[[ Data excerpts, beginning ]]

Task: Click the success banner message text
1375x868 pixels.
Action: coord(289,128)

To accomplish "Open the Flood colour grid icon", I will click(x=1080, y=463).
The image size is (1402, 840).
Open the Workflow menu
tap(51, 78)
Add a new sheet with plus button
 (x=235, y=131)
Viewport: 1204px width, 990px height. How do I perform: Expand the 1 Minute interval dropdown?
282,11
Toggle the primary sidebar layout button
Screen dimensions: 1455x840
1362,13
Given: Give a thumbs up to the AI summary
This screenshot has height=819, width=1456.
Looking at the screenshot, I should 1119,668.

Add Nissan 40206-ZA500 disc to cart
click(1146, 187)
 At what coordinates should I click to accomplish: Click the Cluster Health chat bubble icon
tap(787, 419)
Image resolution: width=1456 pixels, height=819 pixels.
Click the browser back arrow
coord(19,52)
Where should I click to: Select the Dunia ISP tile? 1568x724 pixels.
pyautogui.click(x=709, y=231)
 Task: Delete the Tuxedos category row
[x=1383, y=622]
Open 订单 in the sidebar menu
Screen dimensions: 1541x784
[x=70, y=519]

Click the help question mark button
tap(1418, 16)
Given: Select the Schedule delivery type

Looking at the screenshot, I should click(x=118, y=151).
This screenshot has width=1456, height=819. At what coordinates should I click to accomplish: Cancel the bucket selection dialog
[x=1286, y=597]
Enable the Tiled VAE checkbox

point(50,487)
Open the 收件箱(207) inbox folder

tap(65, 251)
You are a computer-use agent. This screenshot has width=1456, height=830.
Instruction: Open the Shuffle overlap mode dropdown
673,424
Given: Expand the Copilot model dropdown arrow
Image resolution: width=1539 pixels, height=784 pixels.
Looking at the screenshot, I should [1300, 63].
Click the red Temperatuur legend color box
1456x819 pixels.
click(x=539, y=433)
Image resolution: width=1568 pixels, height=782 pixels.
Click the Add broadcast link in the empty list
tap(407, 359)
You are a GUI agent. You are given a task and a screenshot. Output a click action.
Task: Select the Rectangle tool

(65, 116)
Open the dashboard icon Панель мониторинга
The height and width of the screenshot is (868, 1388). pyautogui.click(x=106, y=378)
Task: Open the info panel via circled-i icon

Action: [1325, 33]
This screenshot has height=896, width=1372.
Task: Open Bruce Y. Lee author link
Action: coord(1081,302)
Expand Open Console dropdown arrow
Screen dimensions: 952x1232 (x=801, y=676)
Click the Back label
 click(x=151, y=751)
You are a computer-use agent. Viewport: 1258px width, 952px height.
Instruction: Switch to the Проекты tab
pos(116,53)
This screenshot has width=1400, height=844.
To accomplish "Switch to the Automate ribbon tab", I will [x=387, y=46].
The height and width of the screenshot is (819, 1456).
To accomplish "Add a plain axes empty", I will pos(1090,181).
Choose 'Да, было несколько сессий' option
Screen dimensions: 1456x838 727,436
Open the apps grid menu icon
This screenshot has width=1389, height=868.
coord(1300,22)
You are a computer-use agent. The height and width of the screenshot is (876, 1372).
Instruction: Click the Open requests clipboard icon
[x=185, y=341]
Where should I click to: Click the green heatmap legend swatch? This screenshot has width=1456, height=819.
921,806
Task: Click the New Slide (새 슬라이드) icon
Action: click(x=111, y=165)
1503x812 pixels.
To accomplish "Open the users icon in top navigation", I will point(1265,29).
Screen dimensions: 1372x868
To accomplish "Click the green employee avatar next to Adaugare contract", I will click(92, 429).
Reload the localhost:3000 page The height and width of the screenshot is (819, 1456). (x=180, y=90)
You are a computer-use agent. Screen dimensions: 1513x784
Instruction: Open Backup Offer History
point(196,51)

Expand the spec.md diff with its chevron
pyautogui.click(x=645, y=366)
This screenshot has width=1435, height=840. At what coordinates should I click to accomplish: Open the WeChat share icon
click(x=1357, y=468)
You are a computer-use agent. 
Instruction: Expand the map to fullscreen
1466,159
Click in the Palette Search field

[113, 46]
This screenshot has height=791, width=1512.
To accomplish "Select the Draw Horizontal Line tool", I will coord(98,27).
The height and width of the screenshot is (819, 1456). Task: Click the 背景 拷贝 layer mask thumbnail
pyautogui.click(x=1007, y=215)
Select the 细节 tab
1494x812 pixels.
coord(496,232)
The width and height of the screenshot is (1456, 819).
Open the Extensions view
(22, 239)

[[ Data excerpts, end ]]

Instructions for the task » Please show all lines from the entries that contain the word "will".

Answer area »
To accomplish "Open the Flood colour grid icon", I will click(x=1080, y=463).
To accomplish "Switch to the Automate ribbon tab", I will [x=387, y=46].
To accomplish "Add a plain axes empty", I will pos(1090,181).
To accomplish "Open the users icon in top navigation", I will point(1265,29).
To accomplish "Click the green employee avatar next to Adaugare contract", I will click(92, 429).
To accomplish "Select the Draw Horizontal Line tool", I will coord(98,27).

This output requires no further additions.